Stored records.
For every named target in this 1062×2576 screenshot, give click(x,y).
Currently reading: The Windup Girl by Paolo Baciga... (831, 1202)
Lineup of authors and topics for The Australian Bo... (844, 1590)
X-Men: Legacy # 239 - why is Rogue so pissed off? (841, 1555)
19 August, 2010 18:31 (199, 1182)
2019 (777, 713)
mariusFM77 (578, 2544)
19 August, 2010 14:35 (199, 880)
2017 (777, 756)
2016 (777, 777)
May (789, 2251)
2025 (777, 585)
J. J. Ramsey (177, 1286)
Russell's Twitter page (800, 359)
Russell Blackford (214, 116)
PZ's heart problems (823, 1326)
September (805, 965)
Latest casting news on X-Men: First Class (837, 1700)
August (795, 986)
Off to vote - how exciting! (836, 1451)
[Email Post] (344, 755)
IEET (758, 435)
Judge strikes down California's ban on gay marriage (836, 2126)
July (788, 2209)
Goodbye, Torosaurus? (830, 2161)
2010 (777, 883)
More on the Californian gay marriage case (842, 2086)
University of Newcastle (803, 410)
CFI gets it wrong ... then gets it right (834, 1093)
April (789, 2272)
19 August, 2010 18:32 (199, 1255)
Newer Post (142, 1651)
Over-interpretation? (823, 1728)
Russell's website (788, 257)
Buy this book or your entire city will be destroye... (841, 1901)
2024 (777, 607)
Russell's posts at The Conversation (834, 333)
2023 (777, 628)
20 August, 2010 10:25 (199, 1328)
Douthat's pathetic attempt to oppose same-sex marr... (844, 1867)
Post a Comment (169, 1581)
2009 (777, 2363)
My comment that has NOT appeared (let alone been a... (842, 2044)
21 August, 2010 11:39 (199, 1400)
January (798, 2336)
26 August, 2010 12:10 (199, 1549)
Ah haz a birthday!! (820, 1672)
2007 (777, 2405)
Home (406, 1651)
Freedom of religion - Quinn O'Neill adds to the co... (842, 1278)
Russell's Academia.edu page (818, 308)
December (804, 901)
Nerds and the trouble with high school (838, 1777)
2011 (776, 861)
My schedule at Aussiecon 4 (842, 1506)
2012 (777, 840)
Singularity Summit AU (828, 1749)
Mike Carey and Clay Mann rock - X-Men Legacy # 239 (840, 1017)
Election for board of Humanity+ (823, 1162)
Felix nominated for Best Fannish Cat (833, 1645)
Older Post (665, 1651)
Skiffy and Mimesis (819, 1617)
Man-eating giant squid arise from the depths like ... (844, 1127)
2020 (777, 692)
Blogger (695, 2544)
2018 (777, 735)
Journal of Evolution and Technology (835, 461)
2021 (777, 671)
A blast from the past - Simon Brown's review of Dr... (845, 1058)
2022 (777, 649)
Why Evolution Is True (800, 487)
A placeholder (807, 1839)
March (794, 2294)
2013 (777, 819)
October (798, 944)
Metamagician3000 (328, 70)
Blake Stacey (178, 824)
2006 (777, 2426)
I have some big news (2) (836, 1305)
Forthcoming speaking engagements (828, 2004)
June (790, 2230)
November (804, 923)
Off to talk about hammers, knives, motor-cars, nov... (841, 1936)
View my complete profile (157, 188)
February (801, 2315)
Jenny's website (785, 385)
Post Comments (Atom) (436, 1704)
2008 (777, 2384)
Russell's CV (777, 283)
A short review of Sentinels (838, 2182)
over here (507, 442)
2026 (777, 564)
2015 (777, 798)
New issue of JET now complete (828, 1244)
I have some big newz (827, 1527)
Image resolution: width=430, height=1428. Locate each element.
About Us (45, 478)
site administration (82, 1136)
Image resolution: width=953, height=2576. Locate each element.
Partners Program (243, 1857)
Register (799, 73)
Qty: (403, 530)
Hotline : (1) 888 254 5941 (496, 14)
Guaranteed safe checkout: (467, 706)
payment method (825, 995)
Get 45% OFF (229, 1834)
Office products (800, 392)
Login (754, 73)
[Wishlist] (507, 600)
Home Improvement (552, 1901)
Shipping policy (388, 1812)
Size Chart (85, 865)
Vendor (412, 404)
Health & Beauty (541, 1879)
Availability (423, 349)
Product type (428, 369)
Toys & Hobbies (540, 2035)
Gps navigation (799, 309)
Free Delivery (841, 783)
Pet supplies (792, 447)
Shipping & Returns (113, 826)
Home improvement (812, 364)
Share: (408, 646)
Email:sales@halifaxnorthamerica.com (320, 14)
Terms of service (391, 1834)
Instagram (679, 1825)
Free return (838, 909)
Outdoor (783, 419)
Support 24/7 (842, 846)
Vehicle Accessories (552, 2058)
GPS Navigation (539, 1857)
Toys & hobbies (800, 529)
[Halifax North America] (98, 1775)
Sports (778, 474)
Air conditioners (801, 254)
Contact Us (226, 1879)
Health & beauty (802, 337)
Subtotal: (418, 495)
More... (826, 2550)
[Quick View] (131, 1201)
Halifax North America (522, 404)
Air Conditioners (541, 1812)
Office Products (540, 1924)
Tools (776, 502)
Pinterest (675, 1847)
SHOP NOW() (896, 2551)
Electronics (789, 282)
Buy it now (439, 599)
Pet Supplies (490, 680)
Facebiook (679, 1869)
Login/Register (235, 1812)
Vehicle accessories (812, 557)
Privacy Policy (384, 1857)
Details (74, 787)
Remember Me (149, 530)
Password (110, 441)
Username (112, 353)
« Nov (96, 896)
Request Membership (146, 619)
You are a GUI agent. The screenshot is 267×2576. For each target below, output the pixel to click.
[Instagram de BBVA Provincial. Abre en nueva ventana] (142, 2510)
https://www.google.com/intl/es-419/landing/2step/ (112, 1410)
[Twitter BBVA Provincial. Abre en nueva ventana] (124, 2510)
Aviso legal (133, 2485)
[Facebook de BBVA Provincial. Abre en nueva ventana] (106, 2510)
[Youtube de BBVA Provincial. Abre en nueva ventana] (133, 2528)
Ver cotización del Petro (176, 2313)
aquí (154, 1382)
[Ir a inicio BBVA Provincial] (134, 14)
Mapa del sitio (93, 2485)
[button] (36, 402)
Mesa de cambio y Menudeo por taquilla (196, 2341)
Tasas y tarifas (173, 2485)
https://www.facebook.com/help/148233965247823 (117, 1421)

WHAT THE TASK ASKS. In this exercise, give every record above again exactly.

SOLUTION.
For every named target in this 1062×2576 screenshot, give click(x,y).
Currently reading: The Windup Girl by Paolo Baciga... (831, 1202)
Lineup of authors and topics for The Australian Bo... (844, 1590)
X-Men: Legacy # 239 - why is Rogue so pissed off? (841, 1555)
19 August, 2010 18:31 (199, 1182)
2019 (777, 713)
mariusFM77 (578, 2544)
19 August, 2010 14:35 (199, 880)
2017 (777, 756)
2016 (777, 777)
May (789, 2251)
2025 (777, 585)
J. J. Ramsey (177, 1286)
Russell's Twitter page (800, 359)
Russell Blackford (214, 116)
PZ's heart problems (823, 1326)
September (805, 965)
Latest casting news on X-Men: First Class (837, 1700)
August (795, 986)
Off to vote - how exciting! (836, 1451)
[Email Post] (344, 755)
IEET (758, 435)
Judge strikes down California's ban on gay marriage (836, 2126)
July (788, 2209)
Goodbye, Torosaurus? (830, 2161)
2010 (777, 883)
More on the Californian gay marriage case (842, 2086)
University of Newcastle (803, 410)
CFI gets it wrong ... then gets it right (834, 1093)
April (789, 2272)
19 August, 2010 18:32 (199, 1255)
Newer Post (142, 1651)
Over-interpretation? (823, 1728)
Russell's website (788, 257)
Buy this book or your entire city will be destroye... (841, 1901)
2024 (777, 607)
Russell's posts at The Conversation (834, 333)
2023 (777, 628)
20 August, 2010 10:25 (199, 1328)
Douthat's pathetic attempt to oppose same-sex marr... (844, 1867)
Post a Comment (169, 1581)
2009 (777, 2363)
My comment that has NOT appeared (let alone been a... (842, 2044)
21 August, 2010 11:39 (199, 1400)
January (798, 2336)
26 August, 2010 12:10 (199, 1549)
Ah haz a birthday!! (820, 1672)
2007 (777, 2405)
Home (406, 1651)
Freedom of religion - Quinn O'Neill adds to the co... (842, 1278)
Russell's Academia.edu page (818, 308)
December (804, 901)
Nerds and the trouble with high school (838, 1777)
2011 (776, 861)
My schedule at Aussiecon 4 (842, 1506)
2012 (777, 840)
Singularity Summit AU (828, 1749)
Mike Carey and Clay Mann rock - X-Men Legacy # 239 (840, 1017)
Election for board of Humanity+ (823, 1162)
Felix nominated for Best Fannish Cat (833, 1645)
Older Post (665, 1651)
Skiffy and Mimesis (819, 1617)
Man-eating giant squid arise from the depths like ... (844, 1127)
2020 (777, 692)
Blogger (695, 2544)
2018 (777, 735)
Journal of Evolution and Technology (835, 461)
2021 (777, 671)
A blast from the past - Simon Brown's review of Dr... (845, 1058)
2022 (777, 649)
Why Evolution Is True (800, 487)
A placeholder (807, 1839)
March (794, 2294)
2013 (777, 819)
October (798, 944)
Metamagician3000 (328, 70)
Blake Stacey (178, 824)
2006 (777, 2426)
I have some big news (2) (836, 1305)
Forthcoming speaking engagements (828, 2004)
June (790, 2230)
November (804, 923)
Off to talk about hammers, knives, motor-cars, nov... (841, 1936)
View my complete profile (157, 188)
February (801, 2315)
Jenny's website (785, 385)
Post Comments (Atom) (436, 1704)
2008 (777, 2384)
Russell's CV (777, 283)
A short review of Sentinels (838, 2182)
over here (507, 442)
2026 (777, 564)
2015 (777, 798)
New issue of JET now complete (828, 1244)
I have some big newz (827, 1527)
Image resolution: width=430, height=1428. Locate each element.
About Us (45, 478)
site administration (82, 1136)
Image resolution: width=953, height=2576. Locate each element.
Partners Program (243, 1857)
Register (799, 73)
Qty: (403, 530)
Hotline : (1) 888 254 5941 (496, 14)
Guaranteed safe checkout: (467, 706)
payment method (825, 995)
Get 45% OFF (229, 1834)
Office products (800, 392)
Login (754, 73)
[Wishlist] (507, 600)
Home Improvement (552, 1901)
Shipping policy (388, 1812)
Size Chart (85, 865)
Vendor (412, 404)
Health & Beauty (541, 1879)
Availability (423, 349)
Product type (428, 369)
Toys & Hobbies (540, 2035)
Gps navigation (799, 309)
Free Delivery (841, 783)
Pet supplies (792, 447)
Shipping & Returns (113, 826)
Home improvement (812, 364)
Share: (408, 646)
Email:sales@halifaxnorthamerica.com (320, 14)
Terms of service (391, 1834)
Instagram (679, 1825)
Free return (838, 909)
Outdoor (783, 419)
Support 24/7 (842, 846)
Vehicle Accessories (552, 2058)
GPS Navigation (539, 1857)
Toys & hobbies (800, 529)
[Halifax North America] (98, 1775)
Sports (778, 474)
Air conditioners (801, 254)
Contact Us (226, 1879)
Health & beauty (802, 337)
Subtotal: (418, 495)
More... (826, 2550)
[Quick View] (131, 1201)
Halifax North America (522, 404)
Air Conditioners (541, 1812)
Office Products (540, 1924)
Tools (776, 502)
Pinterest (675, 1847)
SHOP NOW() (896, 2551)
Electronics (789, 282)
Buy it now (439, 599)
Pet Supplies (490, 680)
Facebiook (679, 1869)
Login/Register (235, 1812)
Vehicle accessories (812, 557)
Privacy Policy (384, 1857)
Details (74, 787)
Remember Me (149, 530)
Password (110, 441)
Username (112, 353)
« Nov (96, 896)
Request Membership (146, 619)
You are a GUI agent. The screenshot is 267×2576. For each target below, output the pixel to click.
[Instagram de BBVA Provincial. Abre en nueva ventana] (142, 2510)
https://www.google.com/intl/es-419/landing/2step/ (112, 1410)
[Twitter BBVA Provincial. Abre en nueva ventana] (124, 2510)
Aviso legal (133, 2485)
[Facebook de BBVA Provincial. Abre en nueva ventana] (106, 2510)
[Youtube de BBVA Provincial. Abre en nueva ventana] (133, 2528)
Ver cotización del Petro (176, 2313)
aquí (154, 1382)
[Ir a inicio BBVA Provincial] (134, 14)
Mapa del sitio (93, 2485)
[button] (36, 402)
Mesa de cambio y Menudeo por taquilla (196, 2341)
Tasas y tarifas (173, 2485)
https://www.facebook.com/help/148233965247823 (117, 1421)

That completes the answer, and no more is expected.